▸ **Working data**
* * *
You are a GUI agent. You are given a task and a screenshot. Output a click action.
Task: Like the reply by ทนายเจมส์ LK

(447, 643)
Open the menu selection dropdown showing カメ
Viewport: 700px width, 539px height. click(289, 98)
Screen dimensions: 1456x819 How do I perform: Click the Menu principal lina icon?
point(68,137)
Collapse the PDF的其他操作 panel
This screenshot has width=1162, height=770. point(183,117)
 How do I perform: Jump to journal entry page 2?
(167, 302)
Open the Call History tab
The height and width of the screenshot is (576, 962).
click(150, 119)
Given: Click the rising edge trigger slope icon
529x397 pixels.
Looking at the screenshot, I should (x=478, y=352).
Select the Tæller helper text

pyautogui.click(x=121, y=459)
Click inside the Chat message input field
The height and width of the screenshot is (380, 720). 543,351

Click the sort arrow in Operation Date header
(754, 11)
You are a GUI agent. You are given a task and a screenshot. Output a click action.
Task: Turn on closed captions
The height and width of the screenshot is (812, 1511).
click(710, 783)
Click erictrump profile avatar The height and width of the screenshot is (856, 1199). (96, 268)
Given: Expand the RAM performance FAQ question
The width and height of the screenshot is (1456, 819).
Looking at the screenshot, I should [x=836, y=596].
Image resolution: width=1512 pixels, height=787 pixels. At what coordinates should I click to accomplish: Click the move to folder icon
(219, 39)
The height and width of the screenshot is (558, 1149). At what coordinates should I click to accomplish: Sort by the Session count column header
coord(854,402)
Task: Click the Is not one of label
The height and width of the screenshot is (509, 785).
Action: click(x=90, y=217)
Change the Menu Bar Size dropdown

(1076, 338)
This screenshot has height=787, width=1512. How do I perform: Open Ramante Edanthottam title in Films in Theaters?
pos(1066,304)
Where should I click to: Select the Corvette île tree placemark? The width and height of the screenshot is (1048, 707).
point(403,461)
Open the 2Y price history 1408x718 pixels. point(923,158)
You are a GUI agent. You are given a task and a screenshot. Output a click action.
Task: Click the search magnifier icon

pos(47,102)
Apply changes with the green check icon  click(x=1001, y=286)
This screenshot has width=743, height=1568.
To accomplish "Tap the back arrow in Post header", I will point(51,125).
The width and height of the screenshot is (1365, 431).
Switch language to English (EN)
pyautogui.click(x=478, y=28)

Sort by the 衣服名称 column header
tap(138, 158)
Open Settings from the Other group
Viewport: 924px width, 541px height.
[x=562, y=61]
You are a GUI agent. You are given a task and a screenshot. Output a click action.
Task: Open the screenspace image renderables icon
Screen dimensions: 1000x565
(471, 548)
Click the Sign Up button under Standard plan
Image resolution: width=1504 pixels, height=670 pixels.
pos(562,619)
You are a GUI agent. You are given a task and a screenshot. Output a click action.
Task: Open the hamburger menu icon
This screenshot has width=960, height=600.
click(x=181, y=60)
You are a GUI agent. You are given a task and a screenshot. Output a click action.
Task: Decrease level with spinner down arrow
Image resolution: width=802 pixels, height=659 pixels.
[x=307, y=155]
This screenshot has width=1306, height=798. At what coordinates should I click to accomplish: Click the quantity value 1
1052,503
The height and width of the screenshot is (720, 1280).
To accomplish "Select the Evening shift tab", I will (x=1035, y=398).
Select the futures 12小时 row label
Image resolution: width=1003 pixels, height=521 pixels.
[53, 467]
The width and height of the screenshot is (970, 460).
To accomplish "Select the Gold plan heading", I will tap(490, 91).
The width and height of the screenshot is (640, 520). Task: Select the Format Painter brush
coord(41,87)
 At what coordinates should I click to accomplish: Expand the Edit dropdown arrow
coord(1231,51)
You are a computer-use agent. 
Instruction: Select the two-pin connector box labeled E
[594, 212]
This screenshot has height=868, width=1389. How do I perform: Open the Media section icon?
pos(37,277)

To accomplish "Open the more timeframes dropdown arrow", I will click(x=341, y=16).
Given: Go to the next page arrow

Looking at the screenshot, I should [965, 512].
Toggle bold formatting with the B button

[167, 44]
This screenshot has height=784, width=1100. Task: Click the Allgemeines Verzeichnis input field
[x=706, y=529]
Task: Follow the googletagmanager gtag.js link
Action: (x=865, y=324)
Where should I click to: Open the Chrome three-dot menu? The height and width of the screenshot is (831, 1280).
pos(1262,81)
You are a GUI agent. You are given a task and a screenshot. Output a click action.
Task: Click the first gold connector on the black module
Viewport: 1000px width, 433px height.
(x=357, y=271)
* * *
▸ **What to do**
What is wanted is an exact repeat of the lines from the one with "This screenshot has width=1306, height=798." through the last line of the listing above, and no other text.

▸ **Exercise answer**
This screenshot has width=1306, height=798. At what coordinates should I click to accomplish: Click the quantity value 1
1052,503
The height and width of the screenshot is (720, 1280).
To accomplish "Select the Evening shift tab", I will (x=1035, y=398).
Select the futures 12小时 row label
Image resolution: width=1003 pixels, height=521 pixels.
[53, 467]
The width and height of the screenshot is (970, 460).
To accomplish "Select the Gold plan heading", I will tap(490, 91).
The width and height of the screenshot is (640, 520). Task: Select the Format Painter brush
coord(41,87)
 At what coordinates should I click to accomplish: Expand the Edit dropdown arrow
coord(1231,51)
You are a computer-use agent. 
Instruction: Select the two-pin connector box labeled E
[594, 212]
This screenshot has height=868, width=1389. How do I perform: Open the Media section icon?
pos(37,277)

To accomplish "Open the more timeframes dropdown arrow", I will click(x=341, y=16).
Given: Go to the next page arrow

Looking at the screenshot, I should [965, 512].
Toggle bold formatting with the B button

[167, 44]
This screenshot has height=784, width=1100. Task: Click the Allgemeines Verzeichnis input field
[x=706, y=529]
Task: Follow the googletagmanager gtag.js link
Action: (x=865, y=324)
Where should I click to: Open the Chrome three-dot menu? The height and width of the screenshot is (831, 1280).
pos(1262,81)
You are a GUI agent. You are given a task and a screenshot. Output a click action.
Task: Click the first gold connector on the black module
Viewport: 1000px width, 433px height.
(x=357, y=271)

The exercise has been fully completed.